Sin ahondar tanto en Freud, en su obra La Cabeza de Medusa (1922), el autor parece articular el horror al campo de la mirada. Según él, la cabeza de la gorgona es el símbolo del horror en la mitología griega. Freud plantea la cabeza decapitada como metáfora de la castración. El terror de la decapitación es, en el universo freudiano, un terror a la castración, terror asociado a una visión.
En el texto de Irving, el jinete cabalgará cada noche en busca de su cabeza (una especie de Sísifo nocturnal). Su personificación es una especie de sinsentido espectral. Y menciono sinsentido no solo por el simple hecho de que la cabeza nunca la va a encontrar, sino también por las intenciones de atacar brutal, ciega e irracionalmente a cuanta pobre alma se le atraviese en su camino. Obtener una cabeza, darse cuenta que no es la anhelada y cazar otra ad infinitum. Ahí radica el terror psicológico.
El texto rescata el valor de la superstición entendida, no como creencia de acciones o hechos irracionales, sino como el valor agregado de crear folclore, leyenda, comunidad e identidad de una población. La leyenda de Sleepy Hollow es, además, un retrato de lo que en el siglo XX y XXI hemos sido testigos en el cine.

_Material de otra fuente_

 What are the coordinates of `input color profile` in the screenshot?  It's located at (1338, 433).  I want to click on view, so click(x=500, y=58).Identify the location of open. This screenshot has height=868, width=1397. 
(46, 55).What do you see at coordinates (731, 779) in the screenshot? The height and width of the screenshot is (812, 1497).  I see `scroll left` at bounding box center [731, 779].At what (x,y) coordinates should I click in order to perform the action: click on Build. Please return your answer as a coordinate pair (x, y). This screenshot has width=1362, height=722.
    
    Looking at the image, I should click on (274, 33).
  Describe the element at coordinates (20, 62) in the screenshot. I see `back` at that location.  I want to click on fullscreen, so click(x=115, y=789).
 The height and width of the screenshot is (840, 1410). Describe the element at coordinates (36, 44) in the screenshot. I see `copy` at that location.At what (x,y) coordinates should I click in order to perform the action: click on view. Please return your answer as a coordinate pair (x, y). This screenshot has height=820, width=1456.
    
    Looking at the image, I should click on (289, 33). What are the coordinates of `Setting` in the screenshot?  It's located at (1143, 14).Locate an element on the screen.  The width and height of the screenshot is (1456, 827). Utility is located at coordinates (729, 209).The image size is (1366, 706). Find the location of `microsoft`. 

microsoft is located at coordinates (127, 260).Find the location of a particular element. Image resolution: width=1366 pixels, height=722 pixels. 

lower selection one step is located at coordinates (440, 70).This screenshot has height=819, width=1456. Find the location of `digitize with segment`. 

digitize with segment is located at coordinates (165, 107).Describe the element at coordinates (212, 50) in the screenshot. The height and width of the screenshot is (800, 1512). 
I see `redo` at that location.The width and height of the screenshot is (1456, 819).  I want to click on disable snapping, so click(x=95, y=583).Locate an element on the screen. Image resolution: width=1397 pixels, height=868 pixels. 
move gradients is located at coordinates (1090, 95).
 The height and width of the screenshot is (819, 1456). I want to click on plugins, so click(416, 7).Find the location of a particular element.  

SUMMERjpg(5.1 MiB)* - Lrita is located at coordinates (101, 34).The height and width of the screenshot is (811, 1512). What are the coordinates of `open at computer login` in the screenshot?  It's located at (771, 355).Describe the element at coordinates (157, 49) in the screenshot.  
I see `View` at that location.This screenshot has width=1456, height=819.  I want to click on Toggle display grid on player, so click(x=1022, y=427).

La Aldea (2004) y La Bruja (2015), son retratos de los más profundos miedos, supersticiones y creencias de los quakers o colonos americanos y cuyo valor radica en la construcción discursiva del folclore del suspense americano.
A 200 años de su publicación, considero que la mayor fuerza de La leyenda de Sleepy Hollow de Washington reside en que forma parte del canon literario americano; en que, por su originalidad, ha logrado trascender épocas y fronteras. Irving logró ser un eficiente cazador de leyendas y esta es una que el americano seguirá contando cada noche de invierno. Pero el texto es también la narración de un jinete decapitado que representa, con su resonancia fantasmal, la antigua violencia colonial intimidada por el retorno de un espectro vengativo.